Gestellte Aufgabe
Gib sämtliche Zeilen der folgenden Liste unverändert aus.

Einträge zu Text und Elementpositionen
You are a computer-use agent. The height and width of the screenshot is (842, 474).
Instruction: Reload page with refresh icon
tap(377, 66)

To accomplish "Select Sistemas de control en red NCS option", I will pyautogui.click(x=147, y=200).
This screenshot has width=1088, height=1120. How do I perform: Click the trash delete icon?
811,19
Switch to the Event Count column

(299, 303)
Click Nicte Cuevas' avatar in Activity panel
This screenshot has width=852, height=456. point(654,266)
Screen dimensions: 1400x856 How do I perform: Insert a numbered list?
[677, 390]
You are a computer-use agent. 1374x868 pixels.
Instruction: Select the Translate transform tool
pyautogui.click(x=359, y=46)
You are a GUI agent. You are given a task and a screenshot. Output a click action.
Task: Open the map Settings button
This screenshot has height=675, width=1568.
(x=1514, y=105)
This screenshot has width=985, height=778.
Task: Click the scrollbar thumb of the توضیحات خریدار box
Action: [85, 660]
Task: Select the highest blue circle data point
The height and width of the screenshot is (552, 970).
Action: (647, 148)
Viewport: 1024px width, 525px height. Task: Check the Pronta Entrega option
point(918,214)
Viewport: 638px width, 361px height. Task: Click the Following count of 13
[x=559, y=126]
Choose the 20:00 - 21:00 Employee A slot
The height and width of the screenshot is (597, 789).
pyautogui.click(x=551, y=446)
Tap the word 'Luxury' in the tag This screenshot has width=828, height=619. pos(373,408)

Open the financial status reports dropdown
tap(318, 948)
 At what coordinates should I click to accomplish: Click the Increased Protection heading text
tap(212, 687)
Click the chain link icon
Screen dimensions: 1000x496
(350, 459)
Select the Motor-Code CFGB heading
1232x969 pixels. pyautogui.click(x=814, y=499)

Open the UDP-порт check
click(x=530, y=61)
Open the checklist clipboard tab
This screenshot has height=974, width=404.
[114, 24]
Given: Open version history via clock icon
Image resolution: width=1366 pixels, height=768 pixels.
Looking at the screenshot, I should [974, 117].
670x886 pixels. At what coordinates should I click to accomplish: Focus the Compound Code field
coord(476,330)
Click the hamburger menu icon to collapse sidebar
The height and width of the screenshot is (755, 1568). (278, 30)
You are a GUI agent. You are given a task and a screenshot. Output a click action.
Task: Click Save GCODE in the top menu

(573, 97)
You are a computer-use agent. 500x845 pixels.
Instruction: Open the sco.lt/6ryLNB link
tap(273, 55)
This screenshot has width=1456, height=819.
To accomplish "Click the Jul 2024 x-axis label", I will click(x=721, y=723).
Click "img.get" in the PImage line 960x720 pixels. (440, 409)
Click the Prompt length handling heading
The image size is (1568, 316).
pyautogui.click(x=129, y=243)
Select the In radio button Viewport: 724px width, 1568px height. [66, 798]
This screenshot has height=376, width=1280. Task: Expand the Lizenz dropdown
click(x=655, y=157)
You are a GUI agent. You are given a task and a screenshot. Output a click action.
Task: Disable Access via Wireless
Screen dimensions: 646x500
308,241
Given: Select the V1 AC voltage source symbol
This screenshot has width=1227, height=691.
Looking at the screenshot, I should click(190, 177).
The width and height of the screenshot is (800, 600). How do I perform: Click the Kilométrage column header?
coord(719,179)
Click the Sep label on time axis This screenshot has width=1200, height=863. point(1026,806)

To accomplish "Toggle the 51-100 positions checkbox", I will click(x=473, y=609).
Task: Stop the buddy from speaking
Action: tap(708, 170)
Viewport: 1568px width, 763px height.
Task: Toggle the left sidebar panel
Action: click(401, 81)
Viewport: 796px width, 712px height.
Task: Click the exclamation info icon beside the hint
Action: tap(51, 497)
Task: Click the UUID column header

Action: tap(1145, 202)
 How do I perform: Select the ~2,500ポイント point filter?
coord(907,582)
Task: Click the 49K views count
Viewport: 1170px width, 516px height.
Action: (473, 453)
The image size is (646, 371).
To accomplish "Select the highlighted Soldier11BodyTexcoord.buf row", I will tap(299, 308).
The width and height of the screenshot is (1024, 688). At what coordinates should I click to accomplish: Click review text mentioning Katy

Lösung der Aufgabe
You are a computer-use agent. The height and width of the screenshot is (842, 474).
Instruction: Reload page with refresh icon
tap(377, 66)

To accomplish "Select Sistemas de control en red NCS option", I will pyautogui.click(x=147, y=200).
This screenshot has width=1088, height=1120. How do I perform: Click the trash delete icon?
811,19
Switch to the Event Count column

(299, 303)
Click Nicte Cuevas' avatar in Activity panel
This screenshot has width=852, height=456. point(654,266)
Screen dimensions: 1400x856 How do I perform: Insert a numbered list?
[677, 390]
You are a computer-use agent. 1374x868 pixels.
Instruction: Select the Translate transform tool
pyautogui.click(x=359, y=46)
You are a GUI agent. You are given a task and a screenshot. Output a click action.
Task: Open the map Settings button
This screenshot has height=675, width=1568.
(x=1514, y=105)
This screenshot has width=985, height=778.
Task: Click the scrollbar thumb of the توضیحات خریدار box
Action: [85, 660]
Task: Select the highest blue circle data point
The height and width of the screenshot is (552, 970).
Action: (647, 148)
Viewport: 1024px width, 525px height. Task: Check the Pronta Entrega option
point(918,214)
Viewport: 638px width, 361px height. Task: Click the Following count of 13
[x=559, y=126]
Choose the 20:00 - 21:00 Employee A slot
The height and width of the screenshot is (597, 789).
pyautogui.click(x=551, y=446)
Tap the word 'Luxury' in the tag This screenshot has width=828, height=619. pos(373,408)

Open the financial status reports dropdown
tap(318, 948)
 At what coordinates should I click to accomplish: Click the Increased Protection heading text
tap(212, 687)
Click the chain link icon
Screen dimensions: 1000x496
(350, 459)
Select the Motor-Code CFGB heading
1232x969 pixels. pyautogui.click(x=814, y=499)

Open the UDP-порт check
click(x=530, y=61)
Open the checklist clipboard tab
This screenshot has height=974, width=404.
[114, 24]
Given: Open version history via clock icon
Image resolution: width=1366 pixels, height=768 pixels.
Looking at the screenshot, I should [974, 117].
670x886 pixels. At what coordinates should I click to accomplish: Focus the Compound Code field
coord(476,330)
Click the hamburger menu icon to collapse sidebar
The height and width of the screenshot is (755, 1568). (278, 30)
You are a GUI agent. You are given a task and a screenshot. Output a click action.
Task: Click Save GCODE in the top menu

(573, 97)
You are a computer-use agent. 500x845 pixels.
Instruction: Open the sco.lt/6ryLNB link
tap(273, 55)
This screenshot has width=1456, height=819.
To accomplish "Click the Jul 2024 x-axis label", I will click(x=721, y=723).
Click "img.get" in the PImage line 960x720 pixels. (440, 409)
Click the Prompt length handling heading
The image size is (1568, 316).
pyautogui.click(x=129, y=243)
Select the In radio button Viewport: 724px width, 1568px height. [66, 798]
This screenshot has height=376, width=1280. Task: Expand the Lizenz dropdown
click(x=655, y=157)
You are a GUI agent. You are given a task and a screenshot. Output a click action.
Task: Disable Access via Wireless
Screen dimensions: 646x500
308,241
Given: Select the V1 AC voltage source symbol
This screenshot has width=1227, height=691.
Looking at the screenshot, I should click(190, 177).
The width and height of the screenshot is (800, 600). How do I perform: Click the Kilométrage column header?
coord(719,179)
Click the Sep label on time axis This screenshot has width=1200, height=863. point(1026,806)

To accomplish "Toggle the 51-100 positions checkbox", I will click(x=473, y=609).
Task: Stop the buddy from speaking
Action: tap(708, 170)
Viewport: 1568px width, 763px height.
Task: Toggle the left sidebar panel
Action: click(401, 81)
Viewport: 796px width, 712px height.
Task: Click the exclamation info icon beside the hint
Action: tap(51, 497)
Task: Click the UUID column header

Action: tap(1145, 202)
 How do I perform: Select the ~2,500ポイント point filter?
coord(907,582)
Task: Click the 49K views count
Viewport: 1170px width, 516px height.
Action: (473, 453)
The image size is (646, 371).
To accomplish "Select the highlighted Soldier11BodyTexcoord.buf row", I will tap(299, 308).
The width and height of the screenshot is (1024, 688). At what coordinates should I click to accomplish: Click review text mentioning Katy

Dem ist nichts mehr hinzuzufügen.